Friday, August 19, 2011

70 top African women agricultural scientists from 11 countries chosen

AWARD announces winners of 2011 fellowships

 70 top African women agricultural scientists from 11 countries chosen

 

NAIROBI, KENYA (AUGUST 18, 2011)—As discussions of drought and famine in the Horn of Africa continue to dominate global headlines, it is clear that ensuring the continent's food security will require mobilizing the best minds from every discipline, including women agricultural researchers.

 

African Women in Agricultural Research and Development (AWARD) is committed to building the capacity of African women scientists who are conducting pro-poor agricultural research.   

Today AWARD announced the 70 winners of its 2011 AWARD Fellowships. These outstanding researchers were selected from among an impressive cadre of 785 applicants from 11 African countries, bringing the total number of women in the program to 250.

 

"These talented women are conducting critical agricultural research that is desperately needed to feed Africa's people and help mitigate crises like we are seeing in East Africa right now," said Vicki Wilde, AWARD Director. "We are recognizing and supporting these women today with an AWARD Fellowship."

 

The fellowship will help these top scientists strengthen their research and leadership skills, and enhance their contributions to poverty alleviation and food security across the continent. While the women come from diverse agricultural disciplines, they share a common passion to help smallholder farmers.

 

"My parents paid for my primary education by selling a cow or a goat, so I know from experience that livestock is the cornerstone of people's livelihoods in rural Africa," said Dr. Lillian Wambua, a molecular geneticist at the University of Nairobi's School of Biological Sciences and one of this year's AWARD winners. "Diseases are the greatest challenges to livestock farmers. As an AWARD Fellow and upcoming researcher, my goal is to use my scientific skills to engage with like-minded researchers in finding lasting solutions to secure healthy herds."

RECORDED INFORMATION:

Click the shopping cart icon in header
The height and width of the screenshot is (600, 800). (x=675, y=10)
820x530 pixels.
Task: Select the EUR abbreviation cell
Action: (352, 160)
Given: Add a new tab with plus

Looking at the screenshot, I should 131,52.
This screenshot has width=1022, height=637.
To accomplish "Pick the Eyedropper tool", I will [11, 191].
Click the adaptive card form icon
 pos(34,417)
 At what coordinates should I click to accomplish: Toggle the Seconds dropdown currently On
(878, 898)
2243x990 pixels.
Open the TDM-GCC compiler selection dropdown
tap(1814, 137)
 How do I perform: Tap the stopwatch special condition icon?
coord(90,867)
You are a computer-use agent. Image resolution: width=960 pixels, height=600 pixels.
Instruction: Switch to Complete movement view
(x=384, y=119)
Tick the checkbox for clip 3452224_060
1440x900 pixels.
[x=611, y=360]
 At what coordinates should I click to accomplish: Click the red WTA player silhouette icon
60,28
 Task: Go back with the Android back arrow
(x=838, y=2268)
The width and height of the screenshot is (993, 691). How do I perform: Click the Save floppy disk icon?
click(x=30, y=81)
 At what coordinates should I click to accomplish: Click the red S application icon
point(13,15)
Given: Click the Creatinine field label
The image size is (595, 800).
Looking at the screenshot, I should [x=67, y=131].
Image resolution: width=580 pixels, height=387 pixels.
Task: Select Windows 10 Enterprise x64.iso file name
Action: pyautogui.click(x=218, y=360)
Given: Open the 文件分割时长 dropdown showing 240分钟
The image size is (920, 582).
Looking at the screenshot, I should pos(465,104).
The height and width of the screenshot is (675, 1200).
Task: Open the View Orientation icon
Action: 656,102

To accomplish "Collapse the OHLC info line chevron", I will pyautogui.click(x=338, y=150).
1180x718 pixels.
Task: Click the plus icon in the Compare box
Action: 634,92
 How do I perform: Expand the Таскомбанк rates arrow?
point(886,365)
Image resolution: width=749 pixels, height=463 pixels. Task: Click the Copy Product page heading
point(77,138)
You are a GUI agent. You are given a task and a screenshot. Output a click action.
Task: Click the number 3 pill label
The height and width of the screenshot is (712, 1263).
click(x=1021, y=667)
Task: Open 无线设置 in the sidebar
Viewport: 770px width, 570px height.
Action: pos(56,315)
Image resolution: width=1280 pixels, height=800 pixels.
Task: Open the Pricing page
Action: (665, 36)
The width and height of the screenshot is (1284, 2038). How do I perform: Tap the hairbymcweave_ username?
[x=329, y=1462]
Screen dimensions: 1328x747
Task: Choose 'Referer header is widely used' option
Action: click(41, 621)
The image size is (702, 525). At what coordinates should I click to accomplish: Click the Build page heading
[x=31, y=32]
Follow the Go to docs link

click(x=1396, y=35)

INSTRUCTIONS FOR THE TASK: Please summarize the AWARD fellowship announcement in two sentences.

ANSWER BELOW: African Women in Agricultural Research and Development (AWARD) announced the 70 winners of its 2011 fellowships, chosen from 785 applicants from 11 African countries, which brings the total number of women in the program to 250. The fellowship will help these scientists strengthen their research and leadership skills and enhance their contributions to poverty alleviation and food security, and although they work in diverse agricultural disciplines, they share a passion to help smallholder farmers.